Высоцкий не создавал мифологию, как Визбор. (И был прав в этом. Мифотворчество Визбора оказалось бесплодным и плоским. Его «советизм» измышлен потому, что под ним текла не кровь, а в лучшем случае – «гнусное что-то, похожее на «Каберне»). Высоцкий же поступал так, как и положено настоящему писателю, из тех, что остаются в памяти читателей навсегда – открывал двери своего подсознания эманациям из глубин всеобщего бессознательного. «Советизм» Высоцкого был истинным, потому что он совпал с той версией «советизма», которую для самого себя изобрел русский народ. С версией, при которой «советчина» оказывалась просто изнанкой русской души, вытащенным на поверхность дерьмом, копившимся в течение столетий и наконец-то реализовавшимся в виде унылого СССР хрущевско-брежневских времен.
Высоцкий стал символом «поздней советской эпохи» (а его творчество – квинтэссенцией «реального советизма») потому, что в своих песнях стихийно сочетал два устремления – глубинную волю «азиатского русского» к остановке времени и упрямую ненависть ко времени, которой одержимы все утопии. Всенародная любовь к Высоцкому была обеспечена именно этим двоящимся совпадением мрачно-утробных черт нашего подсознания и кондовой советскости.

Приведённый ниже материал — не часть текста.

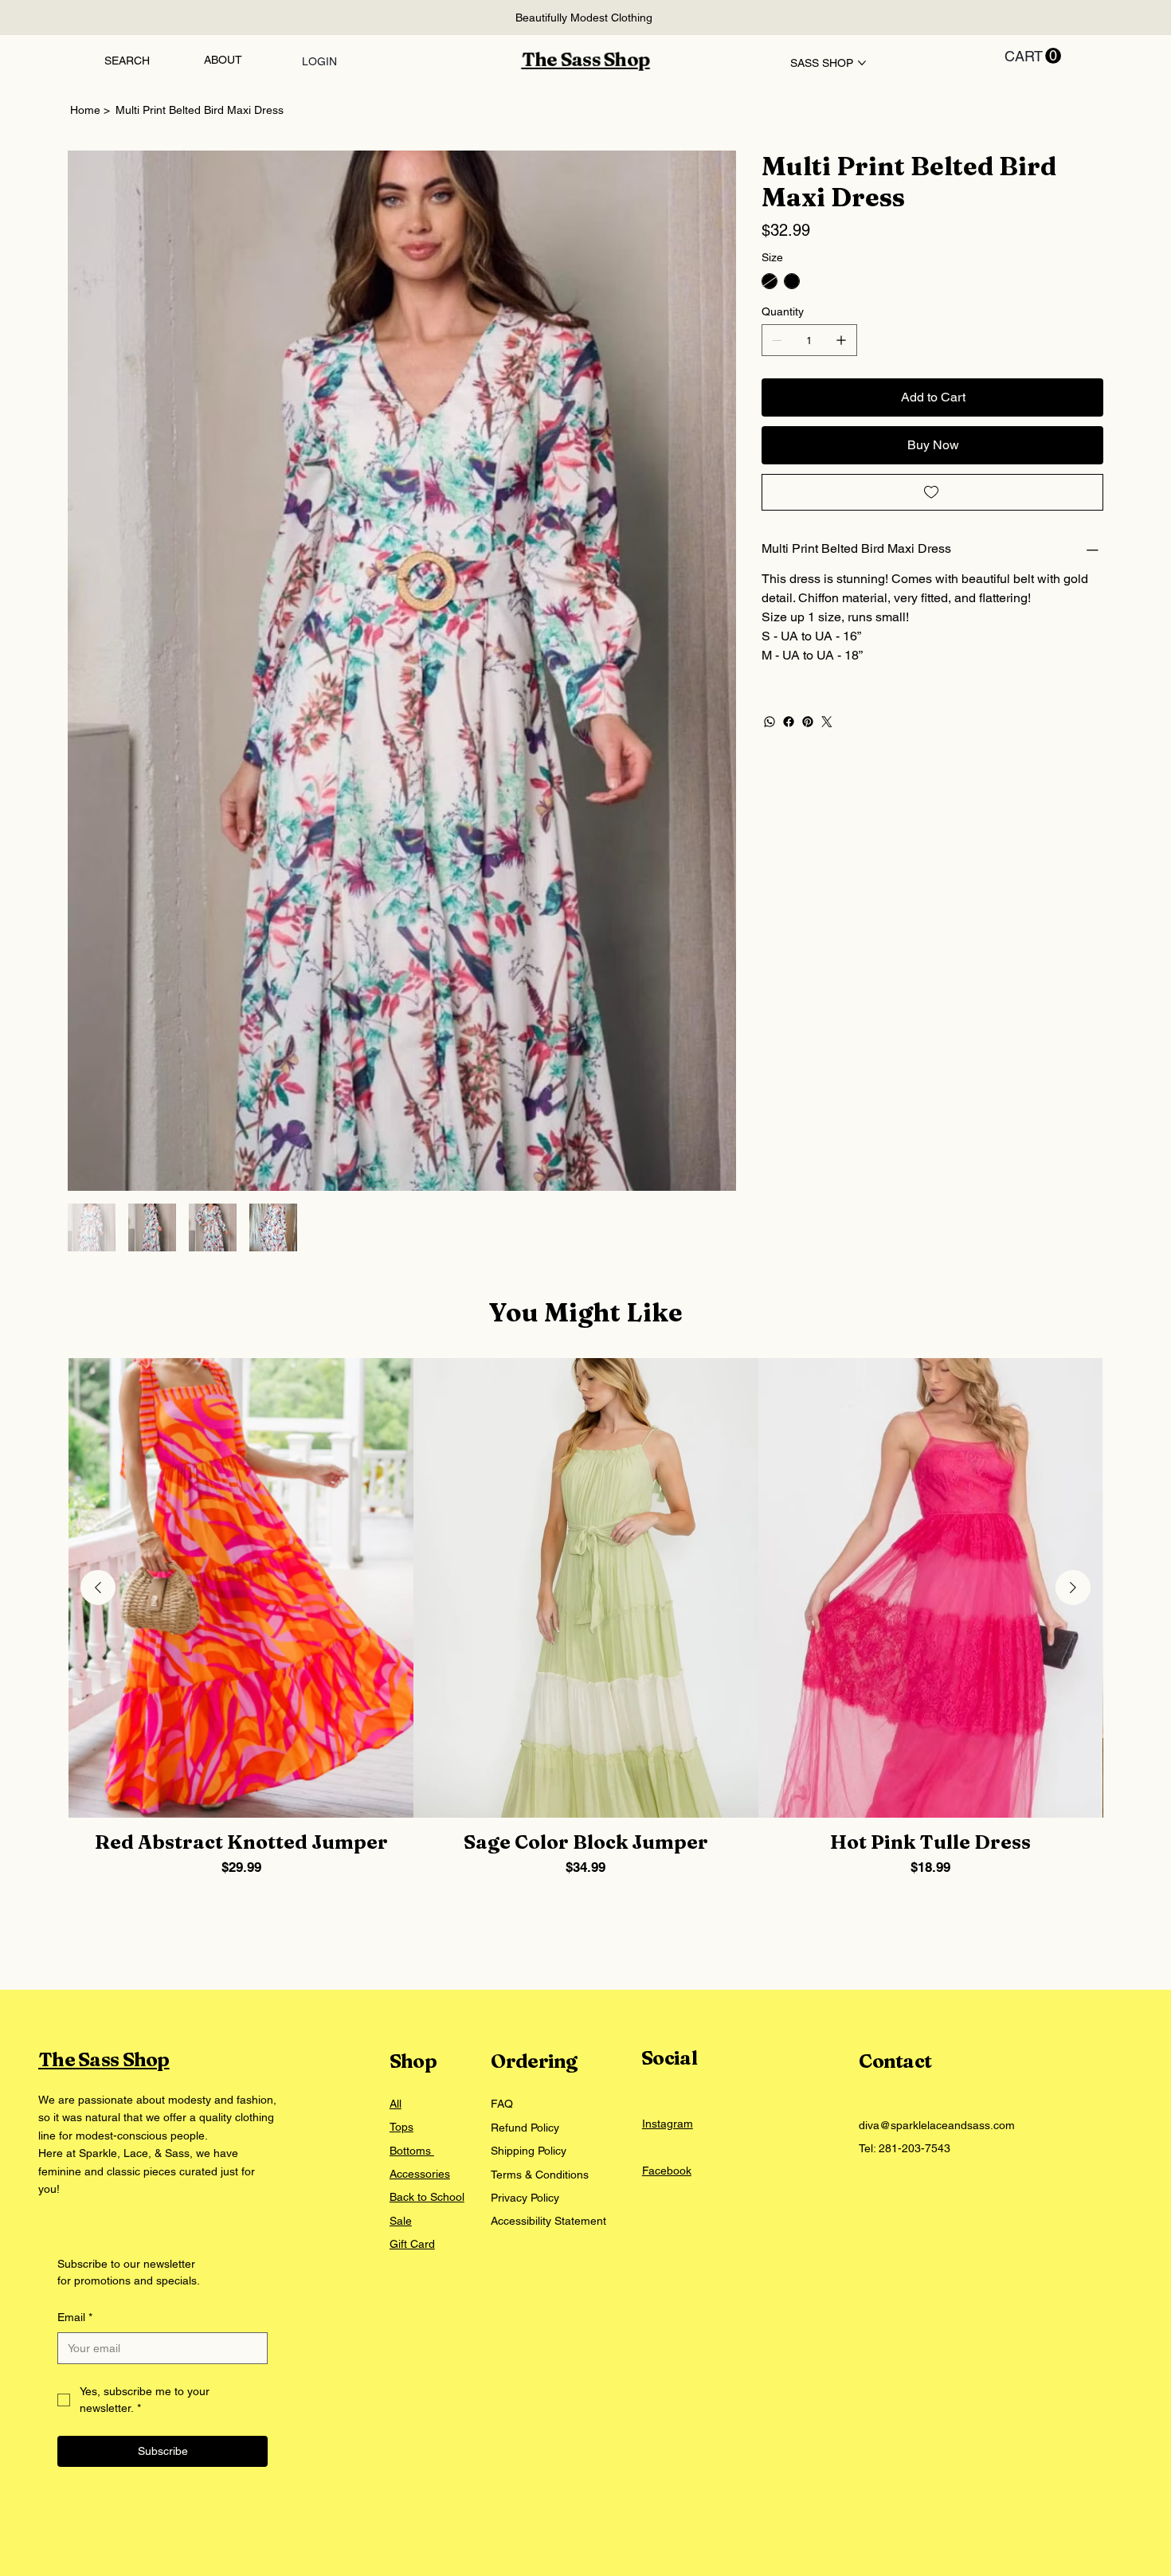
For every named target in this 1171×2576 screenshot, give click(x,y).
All (395, 1743)
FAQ (502, 1744)
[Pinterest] (808, 722)
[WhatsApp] (769, 722)
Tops (401, 1767)
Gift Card (412, 1884)
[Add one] (841, 340)
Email (74, 1957)
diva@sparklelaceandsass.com (937, 1765)
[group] (585, 1270)
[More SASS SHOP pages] (862, 63)
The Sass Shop (586, 59)
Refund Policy (525, 1767)
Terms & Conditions (540, 1814)
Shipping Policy (528, 1791)
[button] (1033, 56)
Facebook (666, 1811)
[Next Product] (1073, 1227)
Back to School (427, 1837)
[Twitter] (827, 722)
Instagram (667, 1764)
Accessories (420, 1814)
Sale (401, 1860)
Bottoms (412, 1790)
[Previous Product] (98, 1227)
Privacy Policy (525, 1837)
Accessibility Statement (548, 1861)
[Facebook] (789, 722)
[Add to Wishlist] (932, 492)
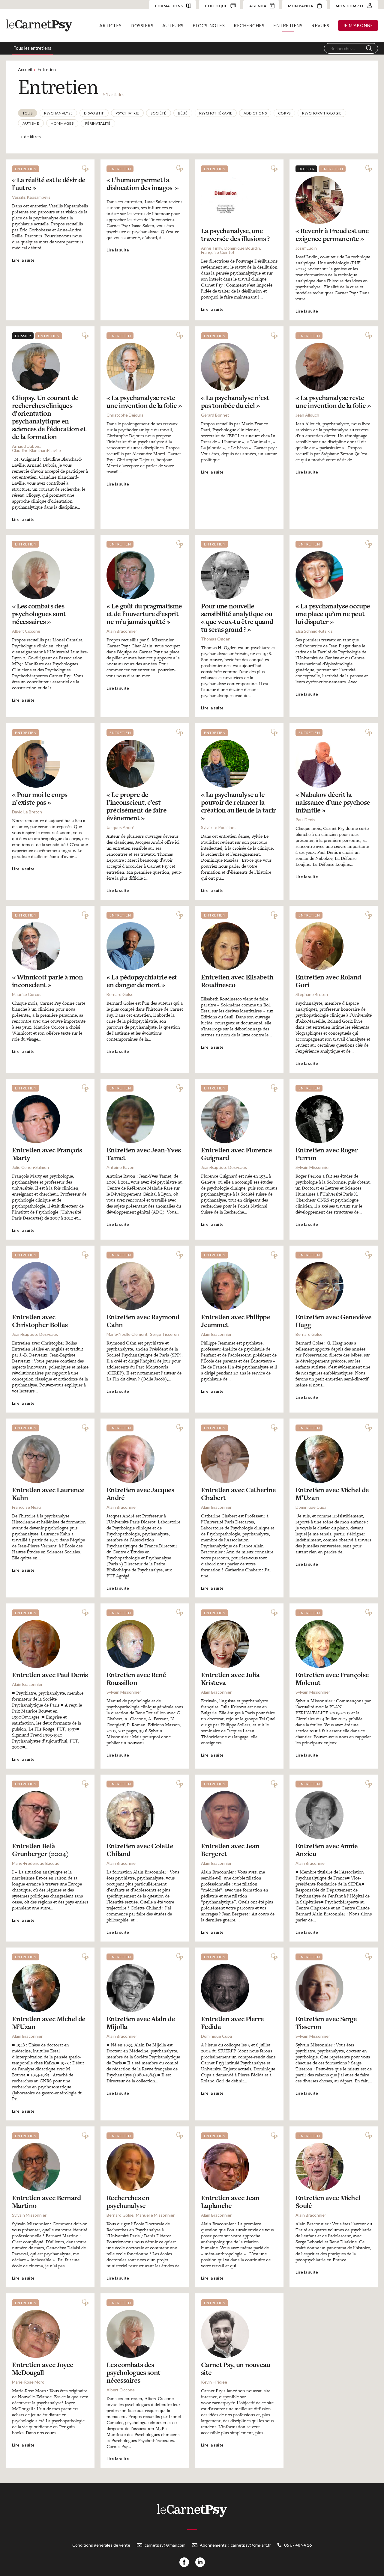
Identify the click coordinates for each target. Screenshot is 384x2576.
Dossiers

Владимир Семеныч угадал и еще одну черту, специфическую именно для северорусского и среднерусского мышления – бессознательное восприятие только Руси как настоящей реальности. Все, что существует «во вне», за границами Русского Мира – иллюзия, марево, мрак и «майя». Истинная реальность – она не «где-то рядом». Она – только здесь.
Это ощущение хорошо угадали и сумели эксплуатировать коммунистические оккупанты при поздних Советах. Продолжая удерживать границы «на замке», она подкармливали глубокое и искреннее подсознательное убеждение русских – все, что существует, ограничивается границами Русской Ойкумены. Той, что до сих пор стоит на трех китах, а сверху прикрыта стеклянным куполом с намалеванным над ним Солнцем, Луной и звездами.
Советчина инстинктивно взяла на вооружение старый миф о народах Гог и Магог, изгнанных пророком Гидеоном за пределы нашей реальности. В такой ситуации «советские русские» оставались единственным обитателями «правильного», «Господнего» мира. А иностранцы пребывали за «хрустальной стеной», среди «аримаспов» и «людей с песьими головами».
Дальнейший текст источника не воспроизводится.